A lot of us were too worried about getting to the next thing – the next audition, next job, next premiere – to take a moment and feel good about what we just accomplished. We were always terrified that we had said the wrong thing to the wrong person or wore the wrong thing to the wrong place. It felt like shuffling along a narrow pathway on the edge of a sheer cliff. We were always just one tiny misstep away from losing Hollywood’s fickle affections and falling to our deaths in obscurity.
Growing up in that environment, combined with my inherited Canadian tendency for overly-aggressive humbleness, continues to make pride something of an enigma in my life. I baffled my husband when he was telling me over dinner that he was proud of something he accomplished at work.
Him: So, it went well and I was really proud of that.
Me: You were?
Me: What does that mean?
Him: Am I using hard words?
Me: No, I mean, can you literally explain what it feels like to be proud of something?
Him: Well, ummmm…are you serious?
I was serious. And that seemed like a serious problem that I could not even identify what that emotion felt like. Because if you are not able to be proud of your accomplishments, that means you are relying on other people to tell you if you are doing something good. You are just sitting there like a poor, neglected animal, waiting for a pat on the head. You are completely beholden to other people’s opinions of your actions, instead of relying on your own sense of purpose.
That sounds like a terrible way to spend my life.
Which brings me to the other day.
We have this bathroom door that closes by itself. It’s annoying. The dog accidentally gets trapped in there and we have to keep it propped up with a giant bottle of hydrogen peroxide, which I end up tripping over on my way into the bathroom in the middle of the night.
It had been like that for, like, 6 months but last Saturday, I decided that I had enough of the stupid door. I googled something like “how to stop my door from closing by itself” and found a video. I got a hammer and screwdriver and removed the hinge pins and hammered them a little so that they were slightly crooked.

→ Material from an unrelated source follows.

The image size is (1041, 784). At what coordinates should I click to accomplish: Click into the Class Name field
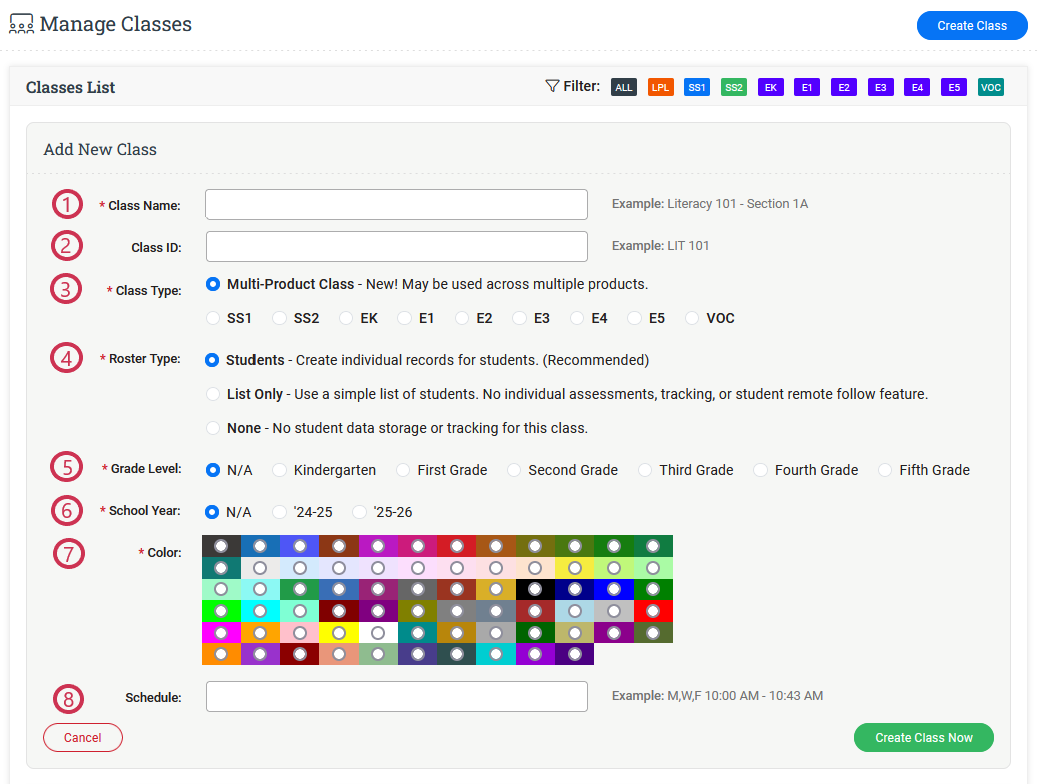pos(396,204)
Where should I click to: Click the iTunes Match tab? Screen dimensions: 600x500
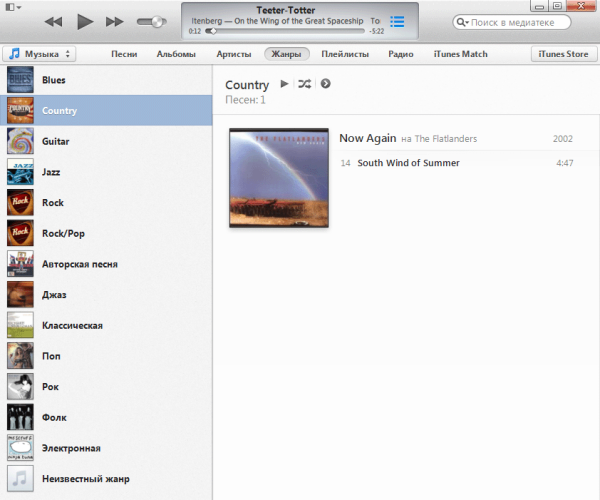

Then I put them back, and that created enough friction that the door doesn’t close by itself. The whole thing took maybe 10 minutes, but I had to go up and down stairs a lot and I also had to find the screwdriver.
When it was done, I stood there in my pjs, hands covered in greasy door-hinge stuff and watched my bathroom door not moving of its own volition. Something inside my chest felt light. My face got a little warm. I smiled. Oh my God, I’m proud. This is it! I’m doing proud!
It’s not like I had saved the world and I’m not claiming that I’m the world’s best door fixer and if I’m still talking about fixing this door a month from now, clearly I’ve taken pride too far. But this is different from boasting or bragging or being full of yourself. It’s just the pleasant, glowing stillness that comes from being satisfied with something you accomplished. It’s about being happy with the present moment and your place in the world. It’s about not feeling like you need to get to the next thing in order to be content.
Even if it was just fixing a silly bathroom door, I succeeded at making something just a little bit better.
For one glorious, flickering moment – I felt like a fucking wizard.